Deep hybrid model with satellite imagery: how to combine demand modeling and computer vision for behavior analysis?
Qingyi Wang, Shenhao Wang, Yunhan Zheng, Hongzhou Lin, Xiaohu Zhang, Jinhua Zhao, Joan Walker
TL;DR
The paper addresses the limitation of classical travel demand models that rely on low-dimensional numeric data by proposing a deep hybrid model (DHM) that fuses sociodemographics with high-dimensional satellite imagery through a mixing operator into a latent space. A supervised autoencoder–based mixing operator (SAE) and a simple generalized linear behavioral predictor map latent representations to travel outcomes, enabling both aggregate and disaggregate predictions as well as economic interpretation. Empirically, the approach using Chicago data shows DHMs outperform traditional models and pure deep learning, reveal a spatially meaningful latent structure, and allow generation of realistic satellite imagery with derived economic measures such as market shares, welfare, and substitution patterns. This framework demonstrates a practical path to leverage imagery alongside numeric data for travel behavior analysis, welfare estimation, and imagery-driven storytelling, while highlighting computational challenges and avenues for future research.
Abstract
Classical demand modeling analyzes travel behavior using only low-dimensional numeric data (i.e. sociodemographics and travel attributes) but not high-dimensional urban imagery. However, travel behavior depends on the factors represented by both numeric data and urban imagery, thus necessitating a synergetic framework to combine them. This study creates a theoretical framework of deep hybrid models with a crossing structure consisting of a mixing operator and a behavioral predictor, thus integrating the numeric and imagery data into a latent space.
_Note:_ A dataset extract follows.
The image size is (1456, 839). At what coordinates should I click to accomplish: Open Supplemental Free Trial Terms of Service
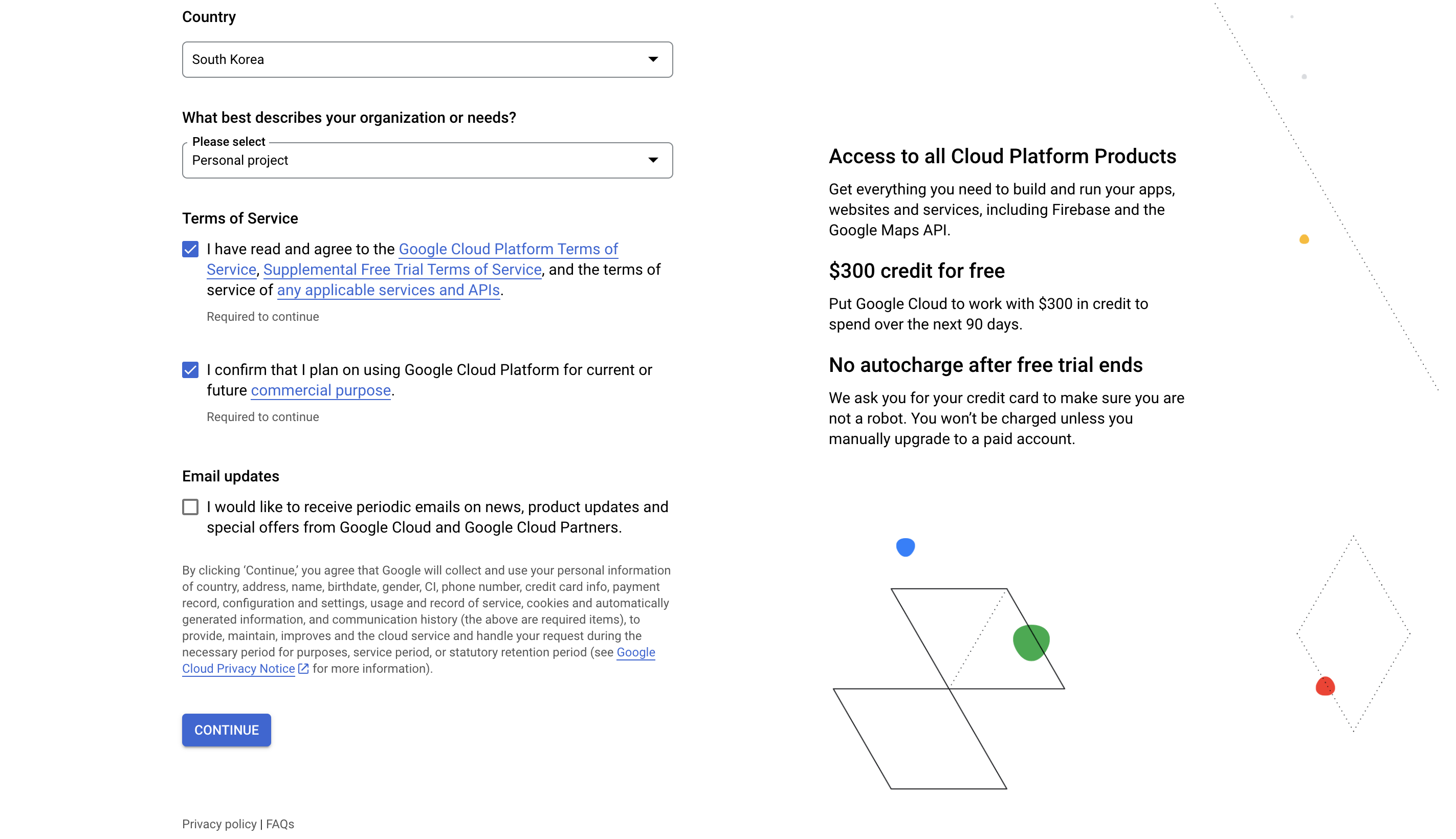click(402, 270)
Empirically, this framework is applied to analyze travel mode choice using the MyDailyTravel Survey from Chicago as the numeric inputs and the satellite images as the imagery inputs. We found that deep hybrid models outperform both the traditional demand models and the recent deep learning in predicting the aggregate and disaggregate travel behavior with our supervision-as-mixing design. The latent space in deep hybrid models can be interpreted, because it reveals meaningful spatial and social patterns. The deep hybrid models can also generate new urban images that do not exist in reality and interpret them with economic theory, such as computing substitution patterns and social welfare changes. Overall, the deep hybrid models demonstrate the complementarity between the low-dimensional numeric and high-dimensional imagery data and between the traditional demand modeling and recent deep learning. It generalizes the latent classes and variables in classical hybrid demand models to a latent space, and leverages the computational power of deep learning for imagery while retaining the economic interpretability on the microeconomics foundation.